Fig. 1: Schematic illustration of the adhesion and fault-tolerant mechanism of Electro-Ox hydrogel tape.

a Adhesion mechanism of Electro-Ox hydrogel tape. The hydrogel is mainly crosslinked by covalent bonds between BSA and electro-oxidized alginate-dopa or PAA formed via EDC-NHS. The conjugation between amine groups from BSA and dopaquinone generated during electro-oxidation further strengthens the hydrogel tapes. The unfolding of BSA and rupture of hydrogen bonds between dopa/dopaquinone can dissipate considerable energy and endow the hydrogel tape with high toughness. The adhesion between the hydrogel tape and tissue surface is time dependent. First, mainly non-covalent interactions (ionic interactions, cation–π interactions, and hydrogen bonds) are formed in seconds. As the reaction between amines from the tissue surface and dopaquinone in the hydrogel proceeds, the surface bonding is gradually enhanced in hours. b Comparison of the time-dependent adhesion strength of common hydrogel tapes using either physical bonding or chemical bonding for surface adhesion and the fault tolerant hydrogel tapes using a time-dependent formation of covalent bonding for surface adhesion.
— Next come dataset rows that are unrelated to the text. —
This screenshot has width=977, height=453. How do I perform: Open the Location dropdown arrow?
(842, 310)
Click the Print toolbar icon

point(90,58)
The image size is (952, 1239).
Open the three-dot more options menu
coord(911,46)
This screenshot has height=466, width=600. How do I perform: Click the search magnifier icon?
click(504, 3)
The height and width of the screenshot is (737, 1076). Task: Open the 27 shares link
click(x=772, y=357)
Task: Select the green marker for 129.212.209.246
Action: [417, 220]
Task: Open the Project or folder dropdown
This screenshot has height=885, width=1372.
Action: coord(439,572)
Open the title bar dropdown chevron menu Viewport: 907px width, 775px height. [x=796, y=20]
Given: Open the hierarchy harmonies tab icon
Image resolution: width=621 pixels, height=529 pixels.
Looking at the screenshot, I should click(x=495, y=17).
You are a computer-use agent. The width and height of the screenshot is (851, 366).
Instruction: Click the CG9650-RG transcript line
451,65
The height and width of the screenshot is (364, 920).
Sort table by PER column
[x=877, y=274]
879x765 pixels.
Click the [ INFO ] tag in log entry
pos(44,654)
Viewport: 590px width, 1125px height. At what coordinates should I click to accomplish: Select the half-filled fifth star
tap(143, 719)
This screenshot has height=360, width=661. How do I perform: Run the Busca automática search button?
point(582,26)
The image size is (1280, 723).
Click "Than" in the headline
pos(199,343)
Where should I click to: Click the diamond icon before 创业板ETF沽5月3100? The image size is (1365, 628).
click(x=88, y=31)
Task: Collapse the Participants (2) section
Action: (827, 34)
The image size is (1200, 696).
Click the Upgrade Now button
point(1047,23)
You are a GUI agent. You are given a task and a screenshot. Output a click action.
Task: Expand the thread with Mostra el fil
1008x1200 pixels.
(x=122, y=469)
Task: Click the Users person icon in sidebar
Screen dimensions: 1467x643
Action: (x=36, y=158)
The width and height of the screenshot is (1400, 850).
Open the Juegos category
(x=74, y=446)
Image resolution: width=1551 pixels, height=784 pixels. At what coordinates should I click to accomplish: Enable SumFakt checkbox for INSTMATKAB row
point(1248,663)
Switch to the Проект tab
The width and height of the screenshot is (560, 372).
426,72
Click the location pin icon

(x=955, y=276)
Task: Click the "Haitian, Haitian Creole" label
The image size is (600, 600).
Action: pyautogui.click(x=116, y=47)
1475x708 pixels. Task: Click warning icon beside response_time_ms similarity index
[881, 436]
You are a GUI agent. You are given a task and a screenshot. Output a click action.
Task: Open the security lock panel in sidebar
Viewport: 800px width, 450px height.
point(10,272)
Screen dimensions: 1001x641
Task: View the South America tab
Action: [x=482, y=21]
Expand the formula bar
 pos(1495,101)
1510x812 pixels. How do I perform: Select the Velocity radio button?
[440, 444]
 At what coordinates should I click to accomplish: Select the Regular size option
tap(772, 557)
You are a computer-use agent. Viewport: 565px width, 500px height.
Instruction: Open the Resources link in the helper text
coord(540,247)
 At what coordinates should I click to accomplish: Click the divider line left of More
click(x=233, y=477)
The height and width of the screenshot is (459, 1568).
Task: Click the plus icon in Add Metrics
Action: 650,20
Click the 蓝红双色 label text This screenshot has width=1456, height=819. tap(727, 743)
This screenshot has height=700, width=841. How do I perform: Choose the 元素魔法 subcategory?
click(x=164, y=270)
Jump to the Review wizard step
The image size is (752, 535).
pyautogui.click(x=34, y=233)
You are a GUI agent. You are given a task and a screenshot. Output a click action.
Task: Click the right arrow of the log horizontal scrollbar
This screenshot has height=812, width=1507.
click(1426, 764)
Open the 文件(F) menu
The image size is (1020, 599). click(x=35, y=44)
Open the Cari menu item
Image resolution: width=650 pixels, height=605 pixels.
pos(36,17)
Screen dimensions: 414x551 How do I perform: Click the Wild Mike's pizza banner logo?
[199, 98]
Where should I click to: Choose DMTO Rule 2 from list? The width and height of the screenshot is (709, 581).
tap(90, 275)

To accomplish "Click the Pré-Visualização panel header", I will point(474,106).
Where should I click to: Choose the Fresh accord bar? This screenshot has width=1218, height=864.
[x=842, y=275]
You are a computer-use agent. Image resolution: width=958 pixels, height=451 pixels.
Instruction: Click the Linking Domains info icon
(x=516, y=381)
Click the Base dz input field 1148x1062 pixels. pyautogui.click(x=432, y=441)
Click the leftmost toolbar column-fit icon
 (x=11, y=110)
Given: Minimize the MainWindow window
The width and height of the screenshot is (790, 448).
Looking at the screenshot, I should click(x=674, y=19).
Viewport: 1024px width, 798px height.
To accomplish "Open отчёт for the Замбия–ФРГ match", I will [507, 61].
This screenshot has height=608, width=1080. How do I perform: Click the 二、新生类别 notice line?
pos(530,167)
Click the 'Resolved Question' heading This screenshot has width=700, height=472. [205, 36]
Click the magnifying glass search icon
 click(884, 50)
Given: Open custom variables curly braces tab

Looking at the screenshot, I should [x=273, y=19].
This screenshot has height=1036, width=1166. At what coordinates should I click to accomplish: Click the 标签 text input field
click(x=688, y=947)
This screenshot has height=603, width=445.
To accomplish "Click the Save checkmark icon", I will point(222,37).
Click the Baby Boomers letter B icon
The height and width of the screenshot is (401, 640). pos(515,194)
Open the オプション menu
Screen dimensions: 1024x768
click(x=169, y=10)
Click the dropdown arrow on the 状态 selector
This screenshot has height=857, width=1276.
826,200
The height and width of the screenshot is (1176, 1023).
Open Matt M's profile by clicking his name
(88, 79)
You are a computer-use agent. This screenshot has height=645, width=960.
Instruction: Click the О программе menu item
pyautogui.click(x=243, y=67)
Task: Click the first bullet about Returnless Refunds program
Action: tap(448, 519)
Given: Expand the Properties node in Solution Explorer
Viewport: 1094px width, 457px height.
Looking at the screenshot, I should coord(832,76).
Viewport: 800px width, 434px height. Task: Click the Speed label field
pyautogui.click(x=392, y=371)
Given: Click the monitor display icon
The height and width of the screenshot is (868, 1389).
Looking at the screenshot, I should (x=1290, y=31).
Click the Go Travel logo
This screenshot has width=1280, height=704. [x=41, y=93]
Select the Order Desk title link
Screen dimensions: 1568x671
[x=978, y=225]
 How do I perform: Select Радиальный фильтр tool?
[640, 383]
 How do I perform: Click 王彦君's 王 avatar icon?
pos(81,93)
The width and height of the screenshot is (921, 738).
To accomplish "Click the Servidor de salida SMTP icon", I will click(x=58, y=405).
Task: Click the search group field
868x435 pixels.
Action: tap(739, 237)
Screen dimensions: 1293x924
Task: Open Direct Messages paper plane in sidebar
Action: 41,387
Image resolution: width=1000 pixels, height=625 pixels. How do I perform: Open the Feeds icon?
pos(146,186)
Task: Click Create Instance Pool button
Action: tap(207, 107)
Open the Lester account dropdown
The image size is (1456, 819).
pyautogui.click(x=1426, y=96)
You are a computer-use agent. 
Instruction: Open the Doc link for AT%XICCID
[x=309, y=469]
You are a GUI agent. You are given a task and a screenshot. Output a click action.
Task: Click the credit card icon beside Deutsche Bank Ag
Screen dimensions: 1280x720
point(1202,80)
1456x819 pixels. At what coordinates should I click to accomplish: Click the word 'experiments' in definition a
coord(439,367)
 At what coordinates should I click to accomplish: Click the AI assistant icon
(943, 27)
The overall adhesion strength (W_adhesion, solid line) depends on the lower one between the break strength of the hydrogel (W_hydrogel, dash line) and the surface bonding energy (W_surface, dash line). Physical surface bonding allows to detach the hydrogels freely but cannot ensure strong adhesion. In contrast, chemical surface bonding ensures strong adhesion but is not detachable. Due to the slow formation of chemical bonds with surface, the fault-tolerant hydrogel tapes can provide strong adhesion as instant chemical bonding hydrogel tapes yet have a time window for reversible detachment, thus combine the merits of both physical and chemical bonding-based hydrogel tapes.